Comment 4 Nate Graham 2024-09-05 11:18:22 UTC
Disabling triple buffering did reduce VRAM usage, but only by a small amount. Most of the time it was still listed as over 100% on login. GTT was low regardless of whether it's on or off.

I talked to a KWin developer who said that the VRAM usage reported by `radeontop` is not really trustworthy since it has a weird way of measuring VRAM usage. Apparently it always shows up as close to 100% due to the way it counts shared memory allocations.

I'll look in the device's UEFI to see if it has an option for this, but I'm not hopeful on that front. It's not a fancy gaming laptop, just an HP Pavilion Plus 14.
Comment 5 Nate Graham 2024-09-17 21:26:39 UTC
*** Bug 493073 has been marked as a duplicate of this bug. ***
Comment 6 Zamundaaa 2024-09-18 13:38:29 UTC
(In reply to Fabian Blaese from comment #1)
> I am observing similar problems with stutter.
> 
> To me, it looks like this problem is caused solely by the high VRAM
> consumption, and (possibly) the resulting usage of GTT memory: With multiple
> monitors connected to my 7840U Laptop, I am observing the stutter regardless
> of kwins triple buffering settings. Connecting multiple external monitors
> causes VRAM usage to pretty much always get beyond the 512 MiB of VRAM the
> firmware of my Laptop has allocated, even with only a few open applications.
> 
> I can work around this issue by enabling a gaming option in the UEFI of the
> laptop, so 4 GiB of VRAM are reserved.

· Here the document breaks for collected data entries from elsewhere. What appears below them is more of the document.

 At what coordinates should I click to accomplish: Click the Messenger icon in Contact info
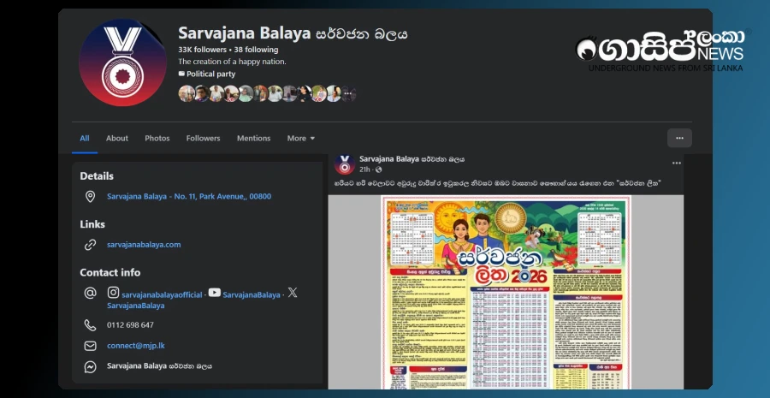pyautogui.click(x=90, y=366)
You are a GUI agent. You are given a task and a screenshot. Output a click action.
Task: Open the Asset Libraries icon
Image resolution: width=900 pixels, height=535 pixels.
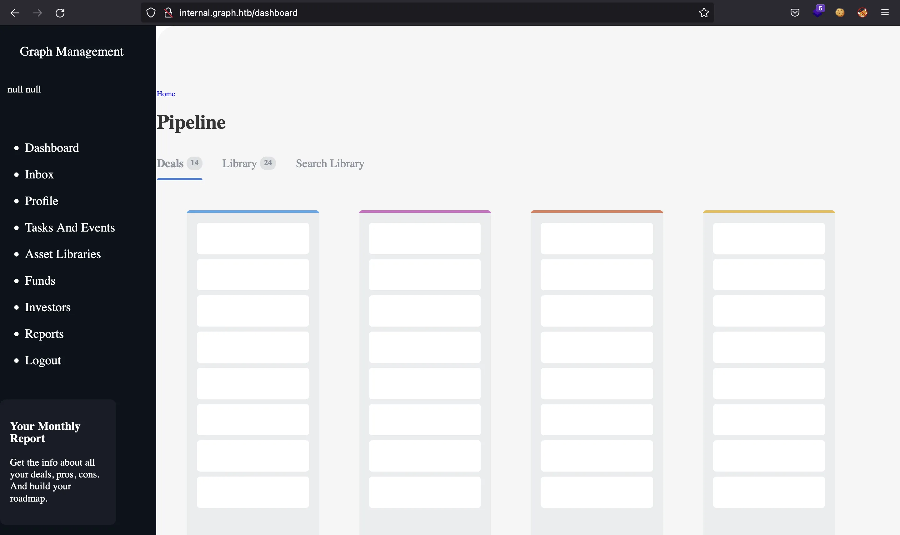[62, 253]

In this case, the stutter is not
> observable, even with triple buffering enabled.
The amount of memory you see as "VRAM" is not what the GPU can use, it's a very small amount reserved for the GPU. Using more than it should never have a noticeable performance impact - that "gaming" option is mostly a workaround for buggy games that assume they always run on a dedicated GPU and don't launch unless they have x amount of "VRAM".
Most likely the "gaming" option changes more than the amount of reserved memory.